1.5.4. Using the generic data classes¶
These classes are all inherited from Dataset
.
1.5.4.1. Goal¶
Theses classes are generic interfaces to gridded data stored in CF compliant netcdf files. They provide standard method for accessing simple or complex quantities.
For instance, to access sea surface temperature, whatever the data are satellite observations or results from models, you use:
>>> mydata = MyData(myfile)
>>> ss = mydata.get_sst()
MyData
will access the SST directly in the netcdf file,
or extract a surface slice from 3D temperature.
Specialized classes inherited from Dataset
are implemented to manage the interface to the different sources of data.
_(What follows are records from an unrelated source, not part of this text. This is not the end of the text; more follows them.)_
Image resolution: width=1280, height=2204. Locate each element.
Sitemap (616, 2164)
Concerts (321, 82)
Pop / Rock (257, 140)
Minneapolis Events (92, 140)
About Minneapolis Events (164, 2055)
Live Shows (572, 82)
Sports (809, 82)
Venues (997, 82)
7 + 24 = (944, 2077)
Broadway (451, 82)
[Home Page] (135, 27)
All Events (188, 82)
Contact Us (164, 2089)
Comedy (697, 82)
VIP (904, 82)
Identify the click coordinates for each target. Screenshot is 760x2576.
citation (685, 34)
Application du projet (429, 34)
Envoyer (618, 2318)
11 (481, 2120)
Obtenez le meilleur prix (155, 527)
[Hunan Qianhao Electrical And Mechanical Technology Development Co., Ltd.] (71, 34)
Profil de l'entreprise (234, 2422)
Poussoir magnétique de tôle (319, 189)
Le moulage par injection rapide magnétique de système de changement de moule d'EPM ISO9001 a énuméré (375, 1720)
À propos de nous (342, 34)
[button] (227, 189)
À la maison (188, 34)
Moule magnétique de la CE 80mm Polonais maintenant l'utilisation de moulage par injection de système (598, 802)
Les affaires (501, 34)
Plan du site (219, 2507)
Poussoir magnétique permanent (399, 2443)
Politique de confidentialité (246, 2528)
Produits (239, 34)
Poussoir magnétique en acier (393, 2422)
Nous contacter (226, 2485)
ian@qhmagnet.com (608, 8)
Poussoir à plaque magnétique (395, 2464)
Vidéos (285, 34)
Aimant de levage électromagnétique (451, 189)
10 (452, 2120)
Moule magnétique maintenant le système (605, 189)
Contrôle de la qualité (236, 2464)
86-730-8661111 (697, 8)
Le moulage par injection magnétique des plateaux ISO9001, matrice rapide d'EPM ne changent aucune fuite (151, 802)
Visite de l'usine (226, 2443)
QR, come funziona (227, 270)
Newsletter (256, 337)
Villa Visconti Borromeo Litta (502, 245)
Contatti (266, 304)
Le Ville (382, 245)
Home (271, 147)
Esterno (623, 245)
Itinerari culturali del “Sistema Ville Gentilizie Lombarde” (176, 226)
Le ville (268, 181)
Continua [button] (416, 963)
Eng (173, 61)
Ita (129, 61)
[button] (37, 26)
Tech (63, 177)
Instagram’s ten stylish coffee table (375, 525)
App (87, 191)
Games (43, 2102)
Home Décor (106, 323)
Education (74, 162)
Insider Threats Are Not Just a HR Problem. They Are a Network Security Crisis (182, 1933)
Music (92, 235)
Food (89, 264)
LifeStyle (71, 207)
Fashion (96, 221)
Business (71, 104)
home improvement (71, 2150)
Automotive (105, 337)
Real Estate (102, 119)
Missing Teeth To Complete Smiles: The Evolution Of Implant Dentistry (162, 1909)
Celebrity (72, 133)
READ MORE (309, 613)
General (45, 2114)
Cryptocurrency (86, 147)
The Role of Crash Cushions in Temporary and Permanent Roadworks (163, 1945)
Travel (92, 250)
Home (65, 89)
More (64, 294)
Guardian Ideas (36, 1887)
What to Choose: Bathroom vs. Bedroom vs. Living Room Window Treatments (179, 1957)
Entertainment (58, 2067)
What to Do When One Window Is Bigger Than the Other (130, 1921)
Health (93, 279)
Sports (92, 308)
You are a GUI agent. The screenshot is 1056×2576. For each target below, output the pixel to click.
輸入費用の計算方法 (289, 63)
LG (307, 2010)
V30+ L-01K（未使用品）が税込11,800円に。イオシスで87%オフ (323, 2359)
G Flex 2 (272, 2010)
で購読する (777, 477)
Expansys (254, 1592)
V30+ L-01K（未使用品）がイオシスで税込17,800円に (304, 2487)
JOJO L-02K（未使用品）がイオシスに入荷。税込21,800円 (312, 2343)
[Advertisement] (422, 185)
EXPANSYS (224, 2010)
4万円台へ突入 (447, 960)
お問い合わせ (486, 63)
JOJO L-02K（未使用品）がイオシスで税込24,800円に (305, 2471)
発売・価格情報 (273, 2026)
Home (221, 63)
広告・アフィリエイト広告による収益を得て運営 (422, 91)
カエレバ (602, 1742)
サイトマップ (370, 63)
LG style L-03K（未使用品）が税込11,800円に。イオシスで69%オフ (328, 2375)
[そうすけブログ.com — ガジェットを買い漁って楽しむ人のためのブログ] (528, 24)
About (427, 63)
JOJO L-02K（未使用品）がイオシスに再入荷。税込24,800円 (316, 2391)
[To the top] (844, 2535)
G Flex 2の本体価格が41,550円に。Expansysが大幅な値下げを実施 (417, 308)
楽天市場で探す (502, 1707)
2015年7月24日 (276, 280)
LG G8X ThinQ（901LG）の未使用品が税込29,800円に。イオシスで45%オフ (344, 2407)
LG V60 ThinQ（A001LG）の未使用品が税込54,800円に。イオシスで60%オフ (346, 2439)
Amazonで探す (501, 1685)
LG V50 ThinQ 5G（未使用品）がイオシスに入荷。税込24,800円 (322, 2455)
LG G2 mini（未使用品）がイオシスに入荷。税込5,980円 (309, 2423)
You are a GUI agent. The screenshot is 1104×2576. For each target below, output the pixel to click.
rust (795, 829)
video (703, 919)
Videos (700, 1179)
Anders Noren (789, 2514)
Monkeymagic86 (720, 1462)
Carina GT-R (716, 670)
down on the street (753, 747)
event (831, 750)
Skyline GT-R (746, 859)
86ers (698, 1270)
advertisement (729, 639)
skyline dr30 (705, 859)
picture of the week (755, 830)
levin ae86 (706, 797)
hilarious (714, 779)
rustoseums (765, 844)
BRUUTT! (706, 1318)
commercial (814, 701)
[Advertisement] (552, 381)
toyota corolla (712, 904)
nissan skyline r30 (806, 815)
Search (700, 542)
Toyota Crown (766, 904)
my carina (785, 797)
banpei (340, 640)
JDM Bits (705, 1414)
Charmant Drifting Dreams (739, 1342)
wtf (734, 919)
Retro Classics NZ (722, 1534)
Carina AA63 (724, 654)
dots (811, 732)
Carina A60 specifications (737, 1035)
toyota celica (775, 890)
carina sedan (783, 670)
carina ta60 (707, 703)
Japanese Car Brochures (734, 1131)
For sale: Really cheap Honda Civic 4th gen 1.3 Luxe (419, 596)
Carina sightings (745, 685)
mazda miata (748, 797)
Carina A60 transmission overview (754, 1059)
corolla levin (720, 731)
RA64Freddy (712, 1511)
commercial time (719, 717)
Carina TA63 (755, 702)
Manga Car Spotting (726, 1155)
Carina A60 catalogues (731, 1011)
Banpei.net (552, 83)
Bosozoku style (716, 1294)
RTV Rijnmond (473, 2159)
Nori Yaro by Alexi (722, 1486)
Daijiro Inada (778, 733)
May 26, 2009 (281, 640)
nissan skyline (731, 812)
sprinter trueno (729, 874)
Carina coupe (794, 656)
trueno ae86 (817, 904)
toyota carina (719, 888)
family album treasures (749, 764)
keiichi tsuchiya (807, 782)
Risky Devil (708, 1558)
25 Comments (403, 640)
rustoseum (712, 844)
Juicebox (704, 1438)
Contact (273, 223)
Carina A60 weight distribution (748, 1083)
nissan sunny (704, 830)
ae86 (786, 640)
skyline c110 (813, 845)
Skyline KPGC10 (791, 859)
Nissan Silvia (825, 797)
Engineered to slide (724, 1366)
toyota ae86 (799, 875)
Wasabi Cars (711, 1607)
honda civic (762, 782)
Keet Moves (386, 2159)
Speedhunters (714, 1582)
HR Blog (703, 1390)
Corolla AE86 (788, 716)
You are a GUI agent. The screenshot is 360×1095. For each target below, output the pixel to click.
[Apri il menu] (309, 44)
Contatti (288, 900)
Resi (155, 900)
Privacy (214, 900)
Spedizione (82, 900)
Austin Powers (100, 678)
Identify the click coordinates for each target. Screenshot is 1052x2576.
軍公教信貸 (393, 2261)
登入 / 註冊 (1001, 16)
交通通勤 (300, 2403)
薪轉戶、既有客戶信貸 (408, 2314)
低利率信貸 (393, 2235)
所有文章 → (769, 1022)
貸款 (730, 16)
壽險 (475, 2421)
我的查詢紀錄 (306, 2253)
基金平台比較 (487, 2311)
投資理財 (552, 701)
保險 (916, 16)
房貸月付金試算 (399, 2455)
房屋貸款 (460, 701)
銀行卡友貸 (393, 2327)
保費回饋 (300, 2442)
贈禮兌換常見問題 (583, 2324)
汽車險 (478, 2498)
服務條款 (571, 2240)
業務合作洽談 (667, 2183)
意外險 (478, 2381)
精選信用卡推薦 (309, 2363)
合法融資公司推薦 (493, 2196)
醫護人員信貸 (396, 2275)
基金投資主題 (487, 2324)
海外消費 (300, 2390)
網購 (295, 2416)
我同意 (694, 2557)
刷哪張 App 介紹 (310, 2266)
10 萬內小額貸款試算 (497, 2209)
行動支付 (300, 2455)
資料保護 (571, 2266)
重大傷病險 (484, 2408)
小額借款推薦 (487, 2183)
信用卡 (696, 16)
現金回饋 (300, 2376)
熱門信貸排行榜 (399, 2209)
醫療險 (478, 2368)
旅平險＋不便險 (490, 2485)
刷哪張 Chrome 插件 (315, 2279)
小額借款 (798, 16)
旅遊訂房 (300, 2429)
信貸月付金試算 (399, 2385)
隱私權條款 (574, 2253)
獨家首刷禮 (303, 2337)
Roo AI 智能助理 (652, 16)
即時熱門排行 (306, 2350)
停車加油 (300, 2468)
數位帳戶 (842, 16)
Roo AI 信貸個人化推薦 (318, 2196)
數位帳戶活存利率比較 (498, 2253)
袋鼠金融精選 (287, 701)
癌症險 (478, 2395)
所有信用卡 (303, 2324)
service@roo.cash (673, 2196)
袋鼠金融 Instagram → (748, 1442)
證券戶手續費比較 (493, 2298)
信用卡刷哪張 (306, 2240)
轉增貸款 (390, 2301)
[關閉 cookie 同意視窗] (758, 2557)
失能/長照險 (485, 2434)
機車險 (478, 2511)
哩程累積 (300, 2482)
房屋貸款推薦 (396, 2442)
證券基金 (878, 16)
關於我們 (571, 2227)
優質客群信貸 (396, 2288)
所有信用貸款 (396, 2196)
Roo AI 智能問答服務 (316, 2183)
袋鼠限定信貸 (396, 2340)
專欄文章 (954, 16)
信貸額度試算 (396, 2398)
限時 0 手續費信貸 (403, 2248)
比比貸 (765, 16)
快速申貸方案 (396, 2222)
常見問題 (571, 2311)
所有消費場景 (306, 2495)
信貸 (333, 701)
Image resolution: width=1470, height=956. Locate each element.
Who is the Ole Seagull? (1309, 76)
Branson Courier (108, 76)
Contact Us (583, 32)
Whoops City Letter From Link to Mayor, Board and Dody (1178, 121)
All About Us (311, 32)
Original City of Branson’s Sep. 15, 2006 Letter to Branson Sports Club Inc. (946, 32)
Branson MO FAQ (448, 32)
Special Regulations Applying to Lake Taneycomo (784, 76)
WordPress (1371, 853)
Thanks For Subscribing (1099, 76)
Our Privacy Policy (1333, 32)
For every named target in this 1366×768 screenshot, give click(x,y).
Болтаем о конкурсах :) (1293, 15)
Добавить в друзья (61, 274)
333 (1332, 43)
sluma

- There are some rather generic interfaces:
OceanDataset
,OceanSurfaceDataset
,AtmosDataset
,AtmosSurfaceDataset
,GenericDataset
. - There are some very specialized ones:
Mars3D
,Nemo
,HYCOM
,SWAN
,CFSR
, and more. This list will increase with time.
1.5.4.2. Usage¶
You must provide at least a file name:
>>> from vacumm.data.model.mars3d import Mars3D
>>> mydata = Mars3D(ncfile)
You can also use the vacumm.data.DS()
function:
>>> mydata = DS(ncfile, 'mars')
In this latter case, if you don’t specify the dataset type (here “mars”),
the generic class GenericDataset
is used.
Some options are supported at initialization. For example:
>>> mydata = Mars3D(ncfile, lon=(-10, 4), logger_level='debug')
Then, numerous methods are availables:
>>> lon = mydata.get_lon_u()
>>> mld = mydata.get_mld(mode='deltadens')
1.5.4.3. Sample of the capabilities¶
1.5.4.3.1. Reading multiple files¶
These classes fully take advantage of the (see documentation). For example, you can provide sereval files or a file name with date patterns.
>>> Mars3D([ncfile1, ncfile2, ...])
>>> Mars3D('myfile.%Y.nc', time=('2000', '2010'))
It also accepts url, global unix patterns (*
, ?
, etc),
and date patterns (%Y
, %m
, etc, see strftime()
).
For more information on how to read a set of files, please read the
list_forecast_files()
function for options.
Note
Files are sorted by alphabetically, unless you you pass
the sort
keyword to prevent or tune sorting.
1.5.4.3.2. Searching for variables and axes¶
The search algorithm typically exploit lists of standard names and names.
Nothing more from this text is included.